> [Entries shown]:
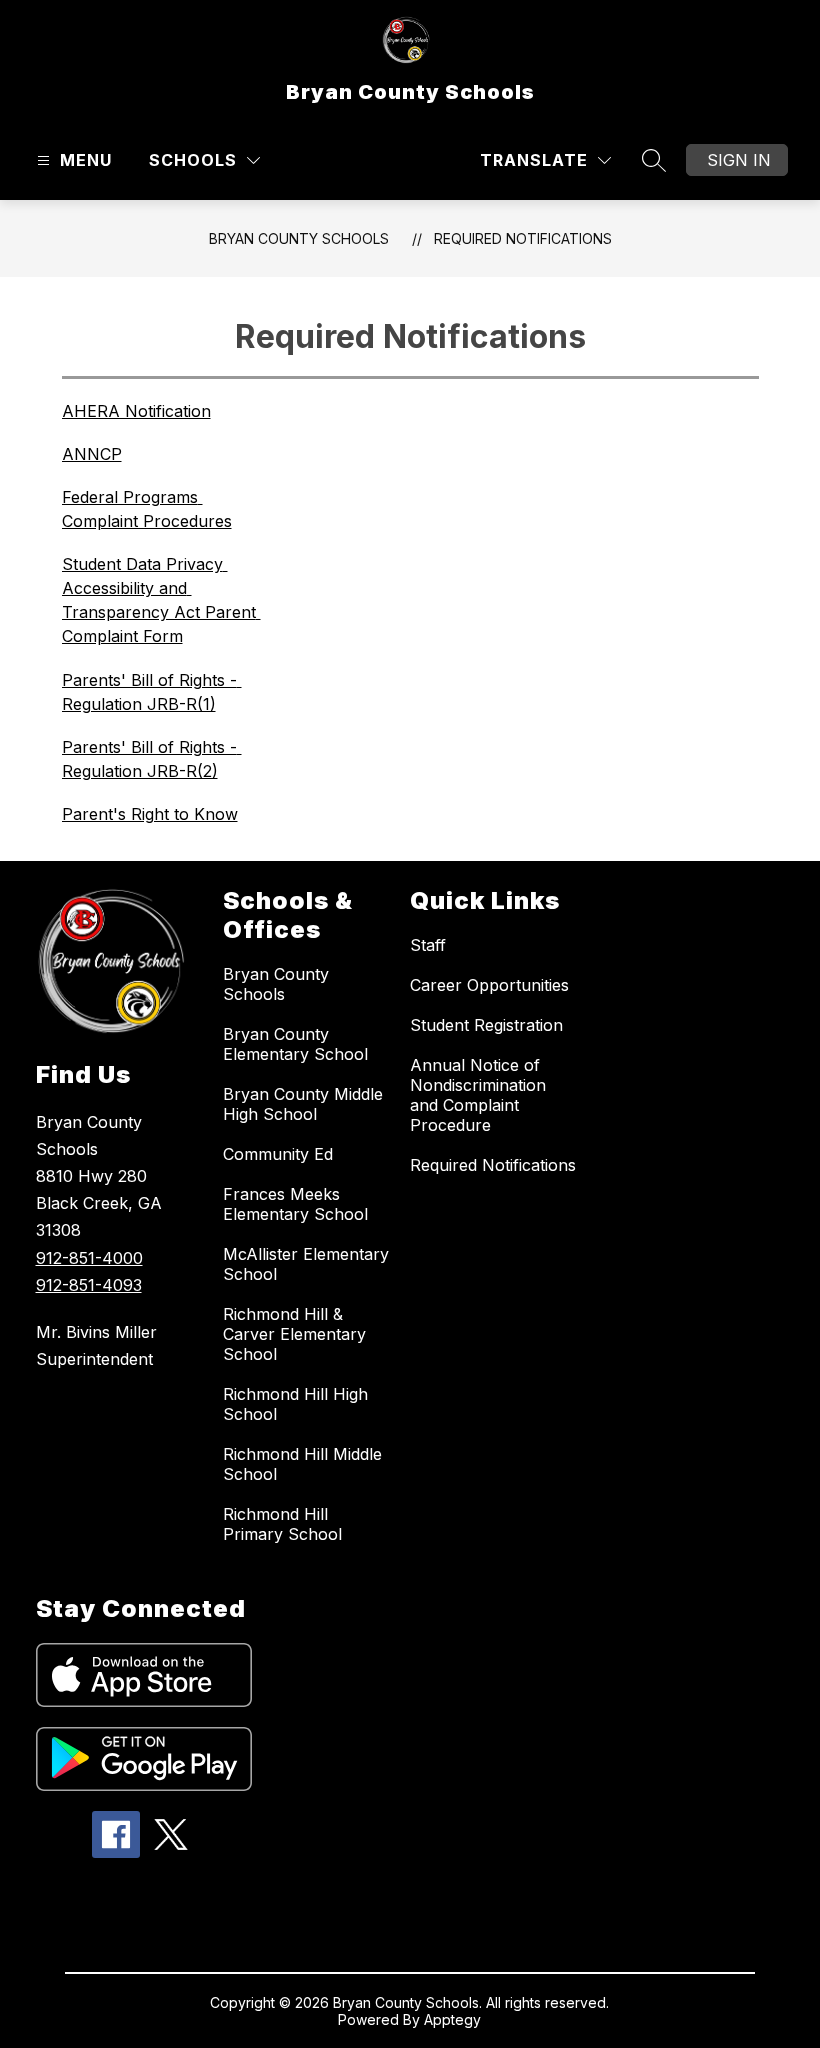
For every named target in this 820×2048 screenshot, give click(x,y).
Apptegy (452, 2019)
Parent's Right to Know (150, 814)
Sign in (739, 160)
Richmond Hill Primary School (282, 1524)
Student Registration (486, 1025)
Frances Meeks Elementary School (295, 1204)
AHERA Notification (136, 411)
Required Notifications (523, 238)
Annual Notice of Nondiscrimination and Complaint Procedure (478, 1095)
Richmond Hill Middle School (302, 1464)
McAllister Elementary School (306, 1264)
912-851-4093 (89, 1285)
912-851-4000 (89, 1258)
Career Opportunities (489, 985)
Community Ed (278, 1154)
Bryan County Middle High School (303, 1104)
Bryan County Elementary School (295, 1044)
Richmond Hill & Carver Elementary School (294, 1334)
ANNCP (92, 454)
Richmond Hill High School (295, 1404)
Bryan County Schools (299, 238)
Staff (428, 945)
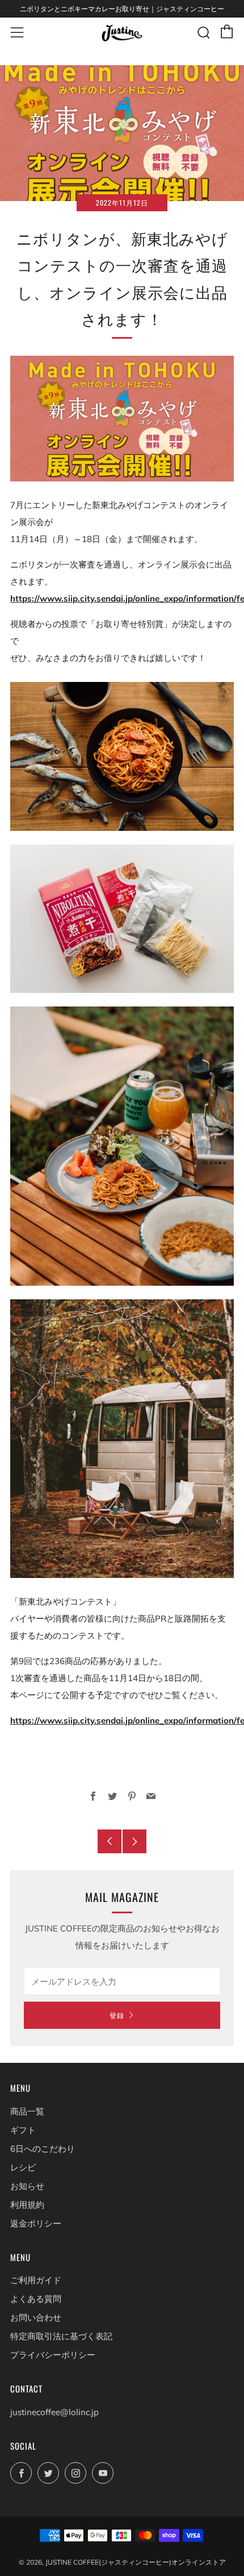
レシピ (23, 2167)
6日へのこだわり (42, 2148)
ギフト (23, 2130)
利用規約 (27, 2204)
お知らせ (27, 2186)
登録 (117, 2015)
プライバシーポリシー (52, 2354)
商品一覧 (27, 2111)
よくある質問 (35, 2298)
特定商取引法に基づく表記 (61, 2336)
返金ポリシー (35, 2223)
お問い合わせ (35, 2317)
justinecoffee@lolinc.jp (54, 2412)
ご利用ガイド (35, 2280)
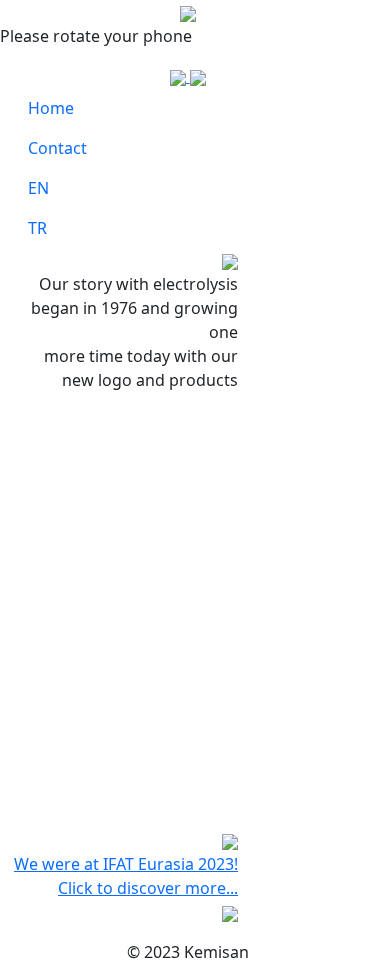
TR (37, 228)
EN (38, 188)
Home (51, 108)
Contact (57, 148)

> [How to complete this task]: You are asked to output the records precisely as they appear, minus any pictures.

> [Response]:
For every named target in this 820×2048 screenshot, give click(x,y).
Apptegy (452, 2019)
Parent's Right to Know (150, 814)
Sign in (739, 160)
Richmond Hill Primary School (282, 1524)
Student Registration (486, 1025)
Frances Meeks Elementary School (295, 1204)
AHERA Notification (136, 411)
Required Notifications (523, 238)
Annual Notice of Nondiscrimination and Complaint Procedure (478, 1095)
Richmond Hill Middle School (302, 1464)
McAllister Elementary School (306, 1264)
912-851-4093 (89, 1285)
912-851-4000 (89, 1258)
Career Opportunities (489, 985)
Community Ed (278, 1154)
Bryan County Middle High School (303, 1104)
Bryan County Elementary School (295, 1044)
Richmond Hill & Carver Elementary School (294, 1334)
ANNCP (92, 454)
Richmond Hill High School (295, 1404)
Bryan County Schools (299, 238)
Staff (428, 945)
レシピ (23, 2167)
6日へのこだわり (42, 2148)
ギフト (23, 2130)
利用規約 (27, 2204)
お知らせ (27, 2186)
登録 (117, 2015)
プライバシーポリシー (52, 2354)
商品一覧 (27, 2111)
よくある質問 (35, 2298)
特定商取引法に基づく表記 (61, 2336)
返金ポリシー (35, 2223)
お問い合わせ (35, 2317)
justinecoffee@lolinc.jp (54, 2412)
ご利用ガイド (35, 2280)
TR (37, 228)
EN (38, 188)
Home (51, 108)
Contact (57, 148)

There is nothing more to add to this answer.